Closed lanxing2 closed 2 months ago
DolphinScheduler Version 3.2.1 When stop a Process with Flink Task in CLUSTER Mode, dolphinscheduler will kill the flink job yarn application first. YarnApplicationManager.execYarnKillCommand will be invoke, and the Yarn Kill Command Will failed with error cannot find command yarn
[ERROR] 2024-07-03 10:16:53.690 +0800 - Kill yarn application [[application_1714114694986_0041]] failed
org.apache.dolphinscheduler.common.shell.AbstractShell$ExitCodeException: /tmp/dolphinscheduler/exec/process/default/13289909089664/13776450314784_11/190/200/application_1714114694986_0041.kill:行6: yarn:未找到命令
at org.apache.dolphinscheduler.common.shell.AbstractShell.runCommand(AbstractShell.java:205)
at org.apache.dolphinscheduler.common.shell.AbstractShell.run(AbstractShell.java:118)
at org.apache.dolphinscheduler.common.shell.ShellExecutor.execute(ShellExecutor.java:125)

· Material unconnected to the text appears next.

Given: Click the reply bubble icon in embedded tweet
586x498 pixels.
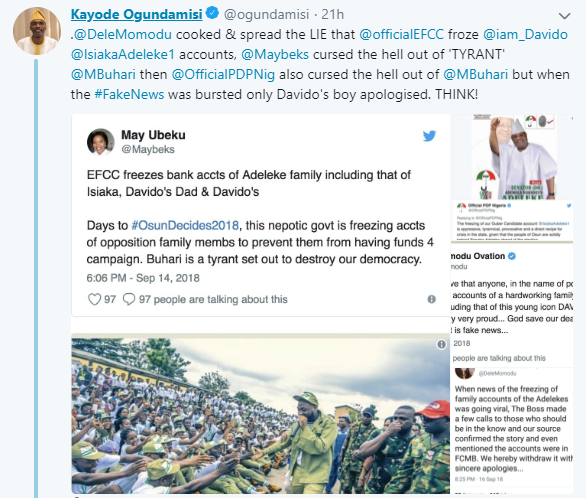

at org.apache.dolphinscheduler.common.shell.ShellExecutor.execCommand(ShellExecutor.java:103)
at org.apache.dolphinscheduler.common.shell.ShellExecutor.execCommand(ShellExecutor.java:86)
at org.apache.dolphinscheduler.common.utils.OSUtils.exeShell(OSUtils.java:345)
at org.apache.dolphinscheduler.common.utils.OSUtils.exeCmd(OSUtils.java:334)
at org.apache.dolphinscheduler.plugin.task.api.am.YarnApplicationManager.execYarnKillCommand(YarnApplicationManager.java:89)
at org.apache.dolphinscheduler.plugin.task.api.am.YarnApplicationManager.killApplication(YarnApplicationManager.java:48)
at org.apache.dolphinscheduler.plugin.task.api.utils.ProcessUtils.cancelApplication(ProcessUtils.java:192)
at org.apache.dolphinscheduler.server.worker.runner.operator.TaskInstanceKillOperationFunction.doKill(TaskInstanceKillOperationFunction.java:100)
at org.apache.dolphinscheduler.server.worker.runner.operator.TaskInstanceKillOperationFunction.operate(TaskInstanceKillOperationFunction.java:69)
at org.apache.dolphinscheduler.server.worker.rpc.TaskInstanceOperatorImpl.killTask(TaskInstanceOperatorImpl.java:49)
at sun.reflect.NativeMethodAccessorImpl.invoke0(Native Method)
at sun.reflect.NativeMethodAccessorImpl.invoke(NativeMethodAccessorImpl.java:62)
at sun.reflect.DelegatingMethodAccessorImpl.invoke(DelegatingMethodAccessorImpl.java:43)
at java.lang.reflect.Method.invoke(Method.java:498)
at org.apache.dolphinscheduler.extract.base.server.ServerMethodInvokerImpl.invoke(ServerMethodInvokerImpl.java:41)
at org.apache.dolphinscheduler.extract.base.server.JdkDynamicServerHandler.lambda$processReceived$0(JdkDynamicServerHandler.java:108)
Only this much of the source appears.